(Extracted information begins)

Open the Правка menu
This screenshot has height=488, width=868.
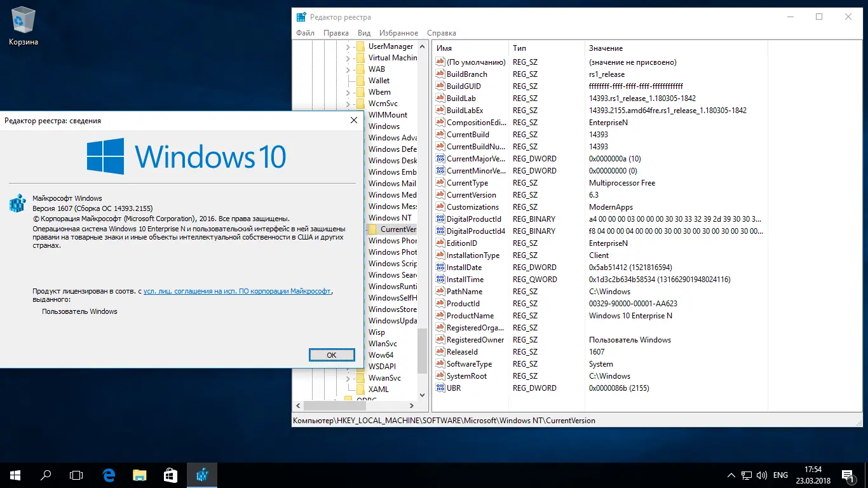(336, 32)
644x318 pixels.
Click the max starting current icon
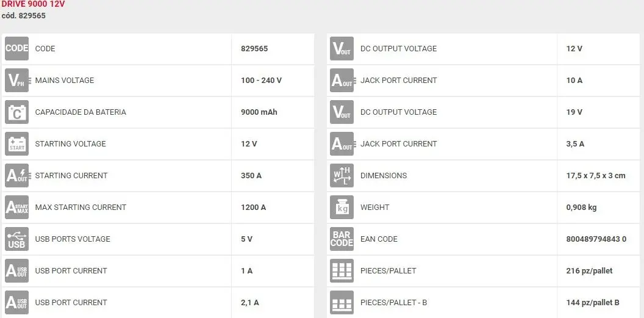coord(17,207)
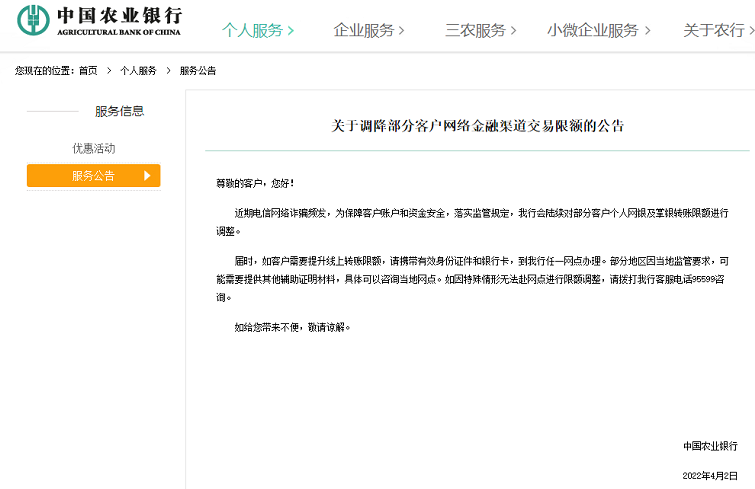This screenshot has height=489, width=755.
Task: Select 优惠活动 in the left sidebar
Action: tap(93, 148)
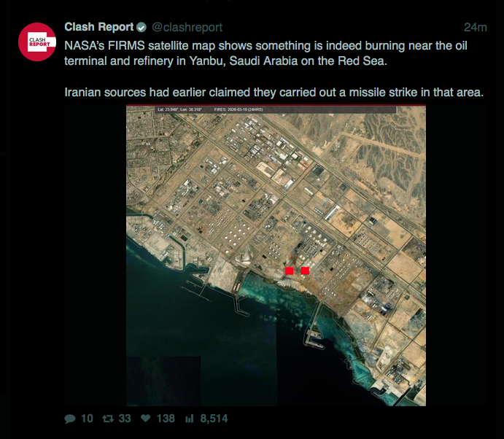Viewport: 504px width, 439px height.
Task: Click the left red fire marker on map
Action: pyautogui.click(x=290, y=271)
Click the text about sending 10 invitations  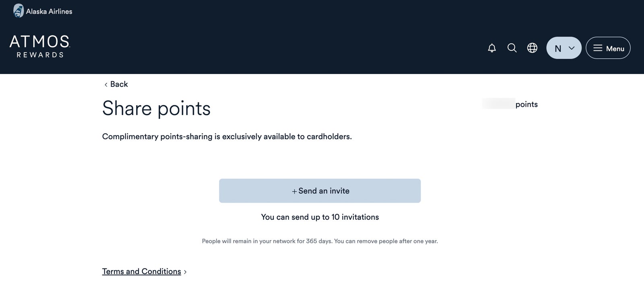(x=320, y=217)

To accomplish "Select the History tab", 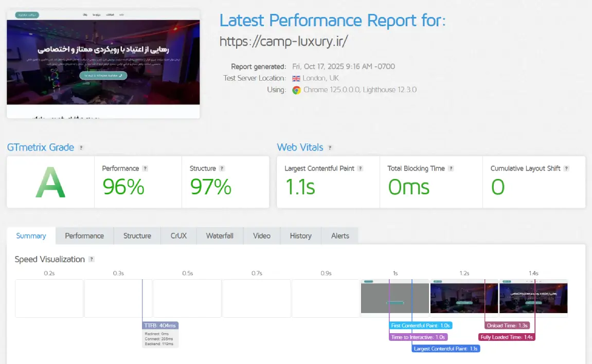I will coord(300,236).
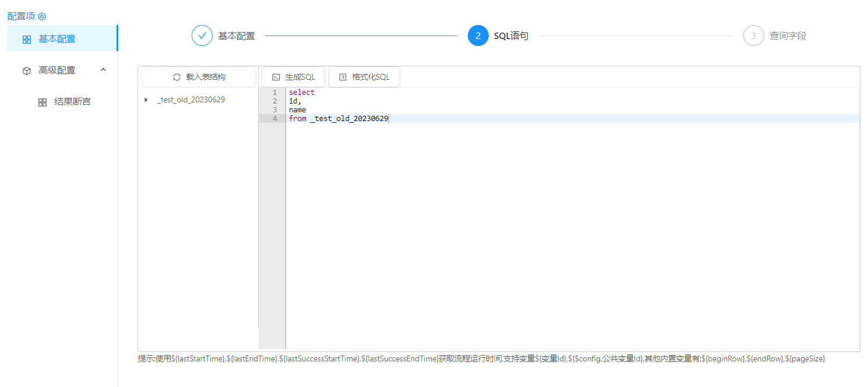Select the blue step 2 circle

(x=478, y=35)
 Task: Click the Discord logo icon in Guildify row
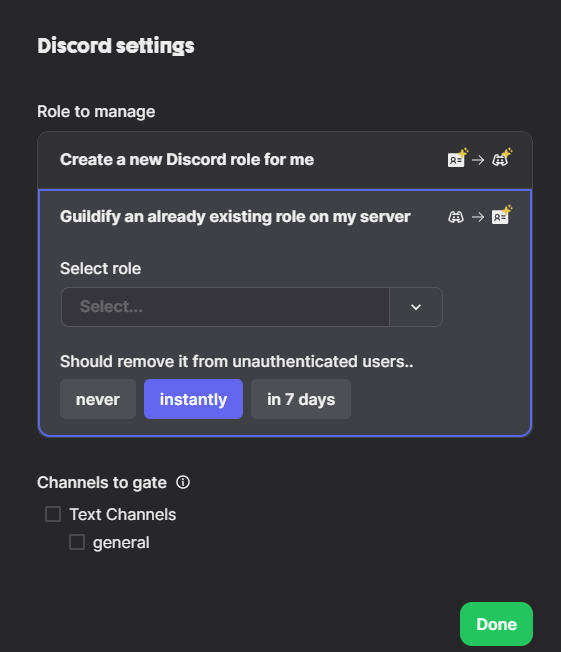[x=456, y=217]
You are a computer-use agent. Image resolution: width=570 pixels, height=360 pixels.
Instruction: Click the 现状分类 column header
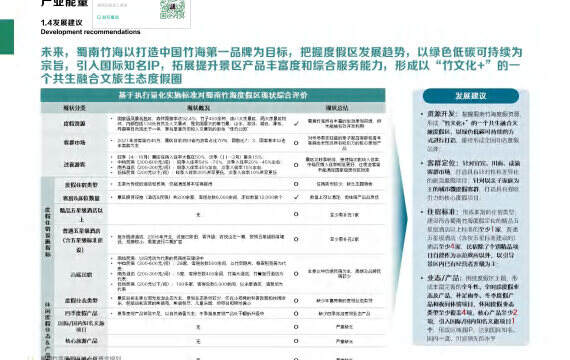[75, 108]

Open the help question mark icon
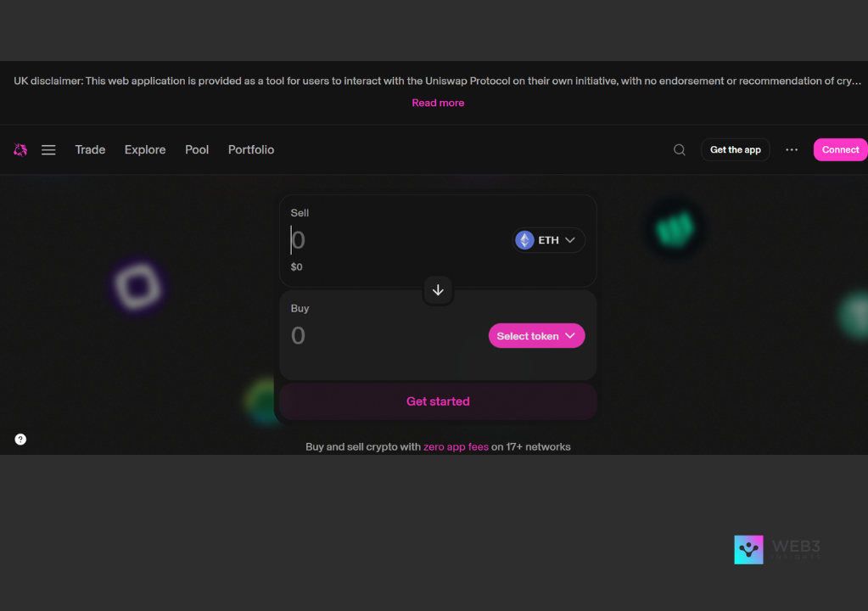click(20, 440)
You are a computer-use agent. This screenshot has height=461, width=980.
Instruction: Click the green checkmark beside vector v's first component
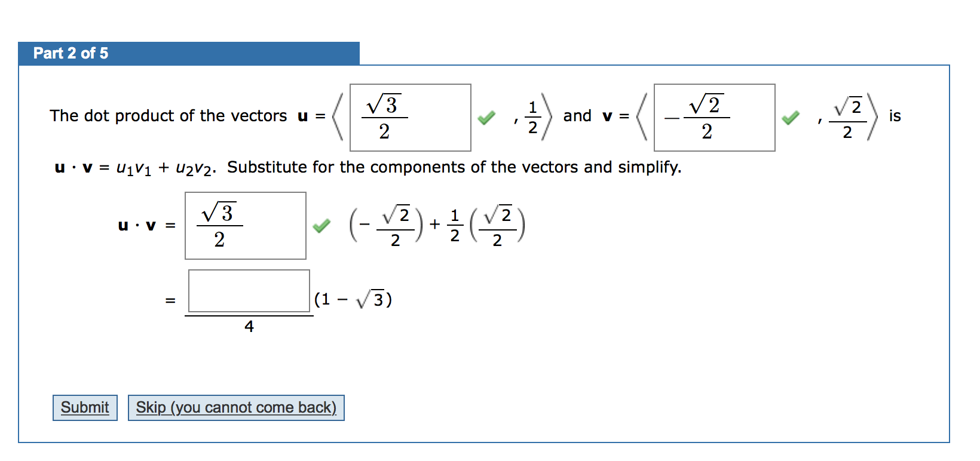pyautogui.click(x=790, y=118)
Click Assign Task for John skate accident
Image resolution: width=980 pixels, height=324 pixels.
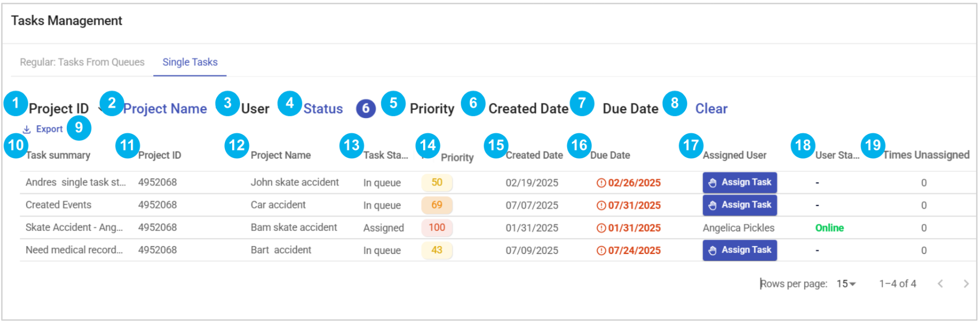[739, 182]
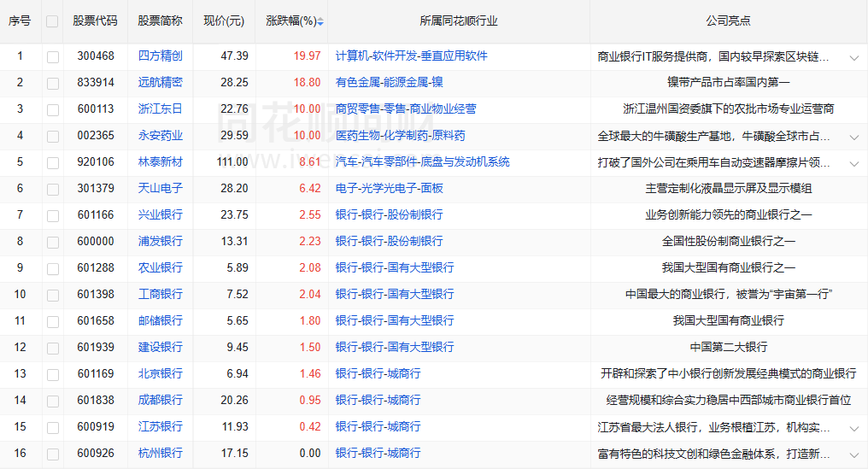This screenshot has height=469, width=868.
Task: Click industry link 电子-光学光电子-面板
Action: point(390,188)
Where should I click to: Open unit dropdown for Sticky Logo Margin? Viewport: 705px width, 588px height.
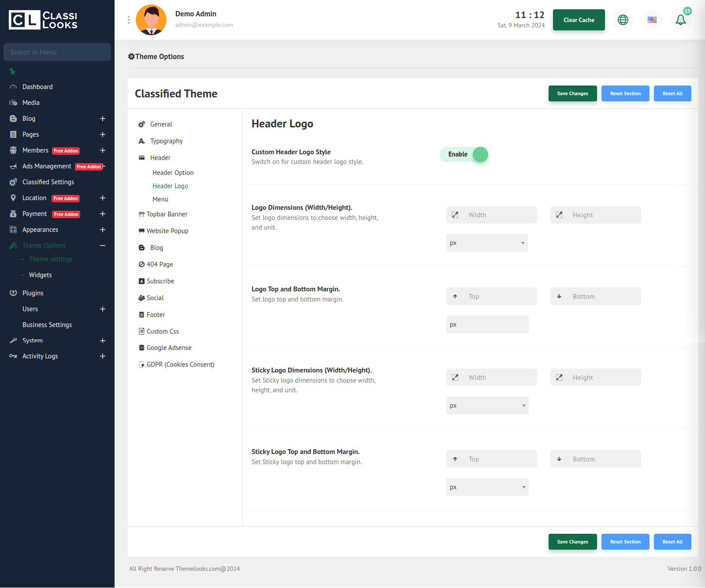click(487, 488)
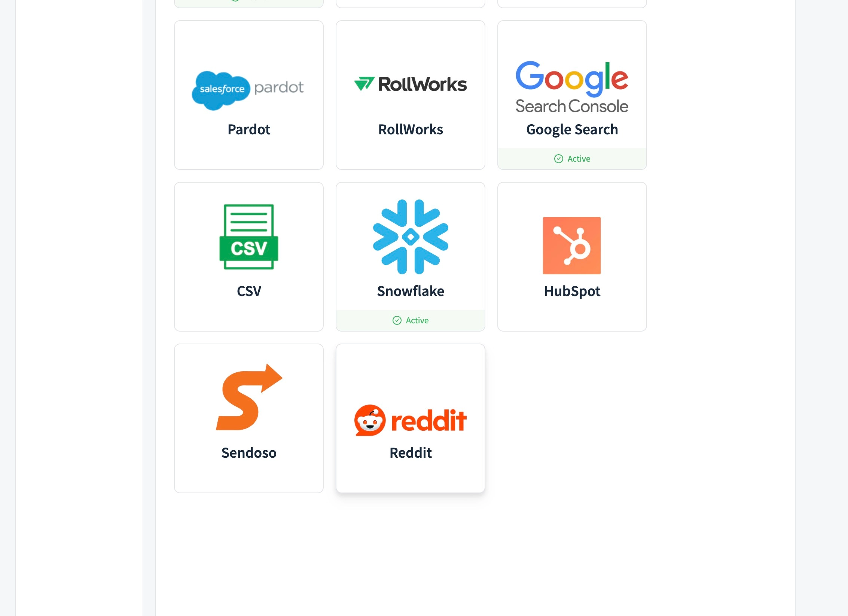
Task: Open the Reddit name label
Action: pos(411,453)
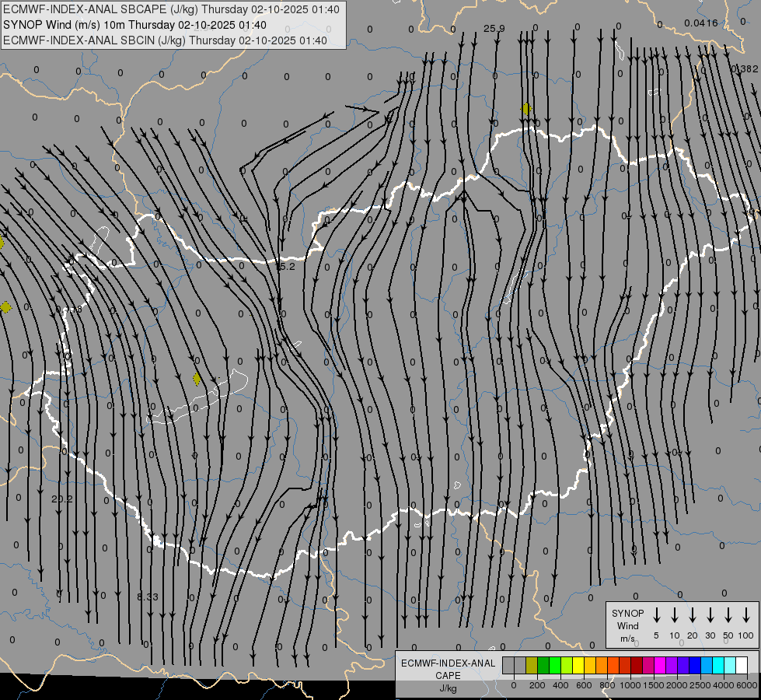The image size is (761, 700).
Task: Click the 20 m/s wind legend arrow
Action: point(693,615)
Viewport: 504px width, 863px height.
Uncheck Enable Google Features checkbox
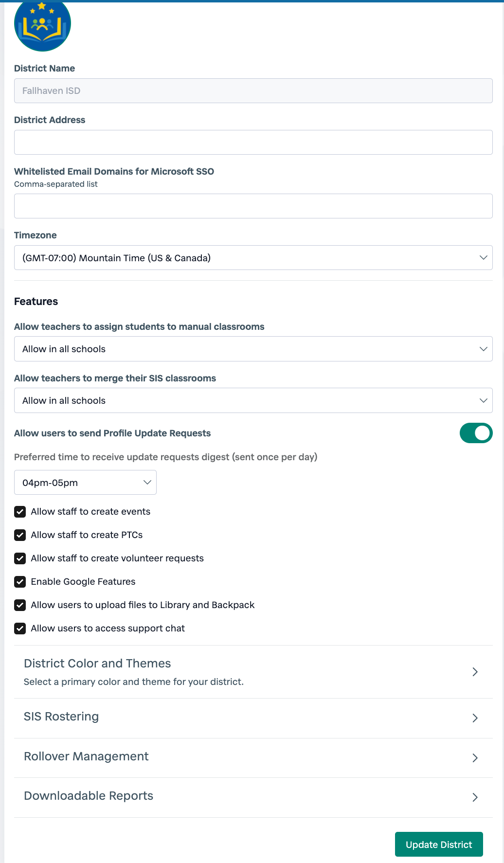click(x=20, y=582)
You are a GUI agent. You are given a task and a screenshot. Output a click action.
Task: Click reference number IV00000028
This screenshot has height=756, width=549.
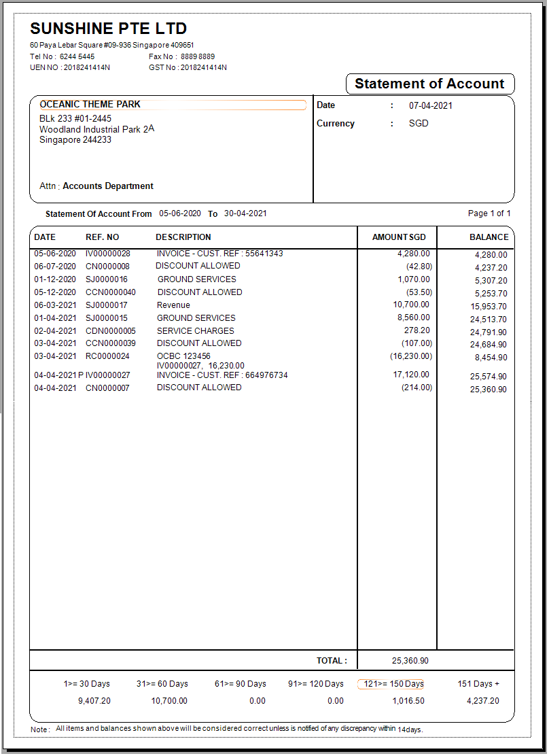click(x=107, y=254)
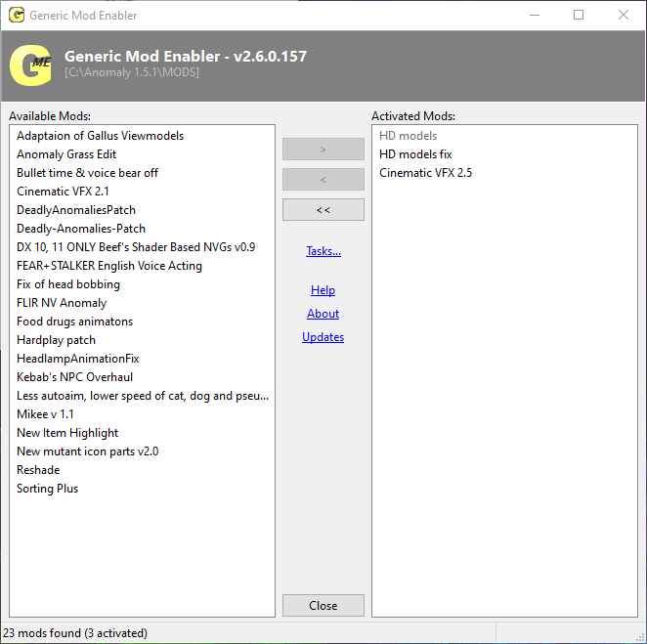Open the Help link
The image size is (647, 644).
pos(323,290)
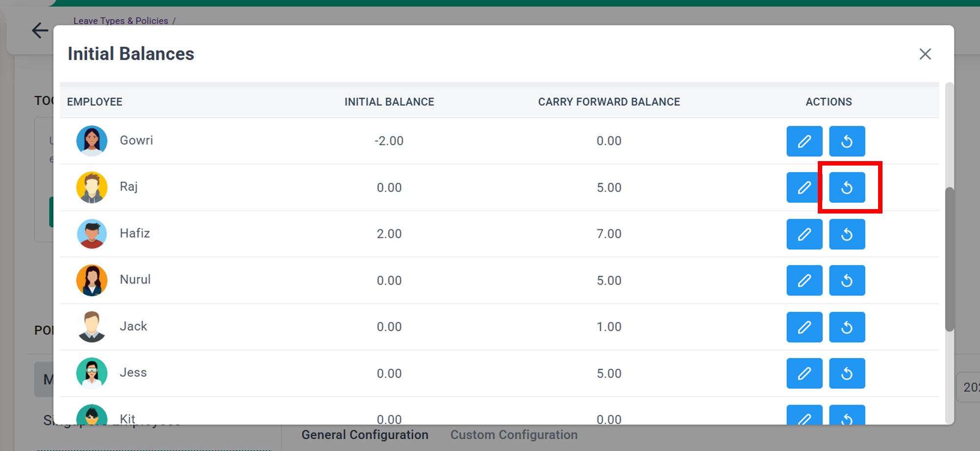Reset Nurul's initial balance
This screenshot has height=451, width=980.
847,281
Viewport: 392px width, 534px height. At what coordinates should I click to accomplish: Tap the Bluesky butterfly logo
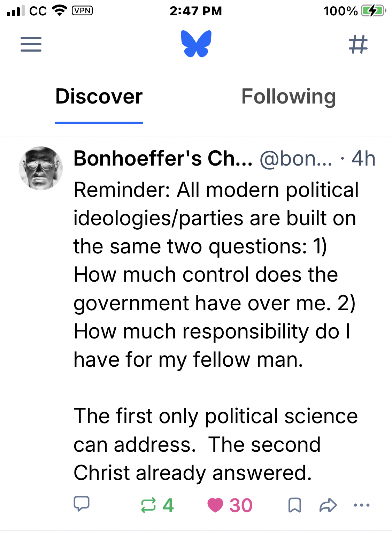[x=196, y=44]
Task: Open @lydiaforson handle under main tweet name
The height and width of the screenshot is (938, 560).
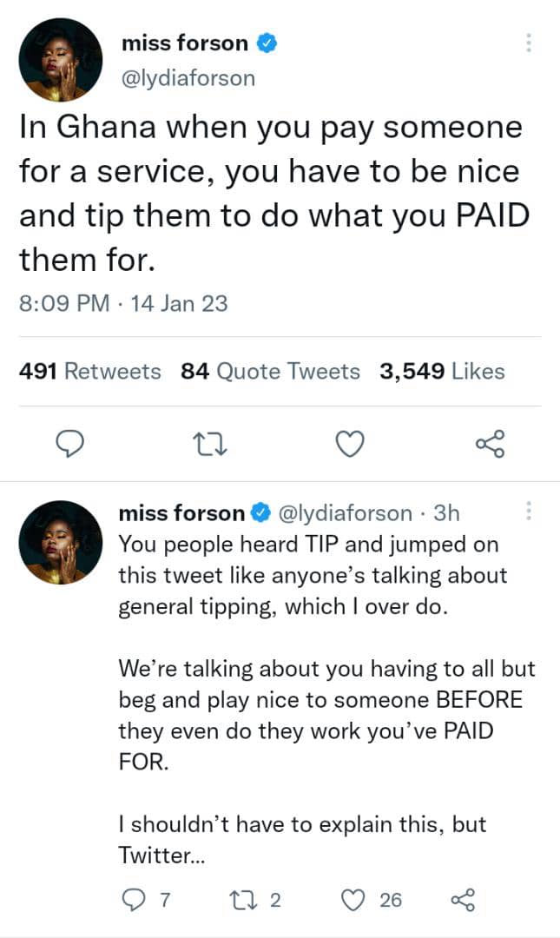Action: click(x=188, y=78)
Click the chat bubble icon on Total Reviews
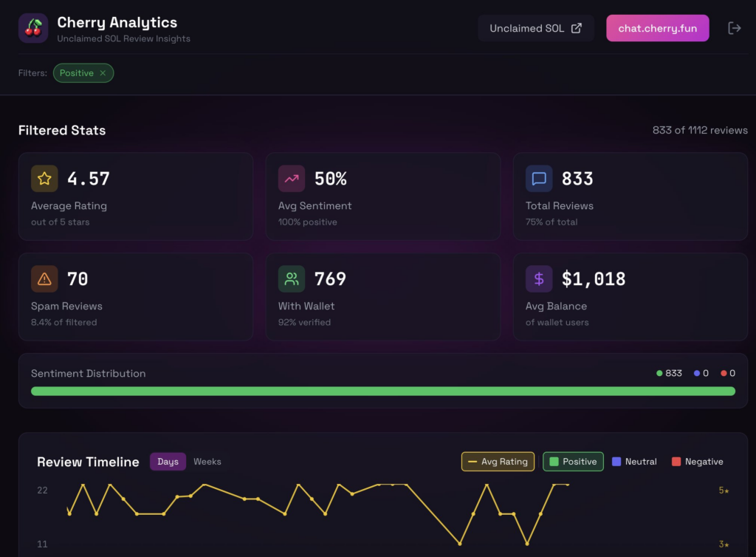Viewport: 756px width, 557px height. (539, 178)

(Extracted information ends)

▶ _Aim of the exercise_:
Every line from the one holding "Instruction: Click the green" through the last line of the entries above, and nothing else, is to be restated word for word. Pictures stay out.

▶ _Reply to the task_:
Instruction: Click the green checkmark beside vector v's first component
pyautogui.click(x=790, y=118)
Click Assign Task for John skate accident
Image resolution: width=980 pixels, height=324 pixels.
[739, 182]
This screenshot has height=469, width=868.
Task: Click industry link 电子-光学光电子-面板
Action: point(390,188)
Where should I click to: Open unit dropdown for Sticky Logo Margin? Viewport: 705px width, 588px height.
click(487, 488)
Task: Open the Reddit name label
Action: pos(411,453)
The image size is (761, 700).
Task: Click the 20 m/s wind legend arrow
Action: point(693,615)
Viewport: 504px width, 863px height.
Uncheck Enable Google Features checkbox
click(x=20, y=582)
You are a GUI agent. You are given a task and a screenshot. Output a click action.
Task: Click reference number IV00000028
This screenshot has height=756, width=549.
click(x=107, y=254)
Open the Help link
The image size is (647, 644).
pos(323,290)
Reset Nurul's initial balance
This screenshot has height=451, width=980.
847,281
Viewport: 392px width, 534px height. At what coordinates should I click to accomplish: Tap the Bluesky butterfly logo
[x=196, y=44]
Task: Open @lydiaforson handle under main tweet name
The height and width of the screenshot is (938, 560).
Action: click(x=188, y=78)
Click the chat bubble icon on Total Reviews
Viewport: 756px width, 557px height. (539, 178)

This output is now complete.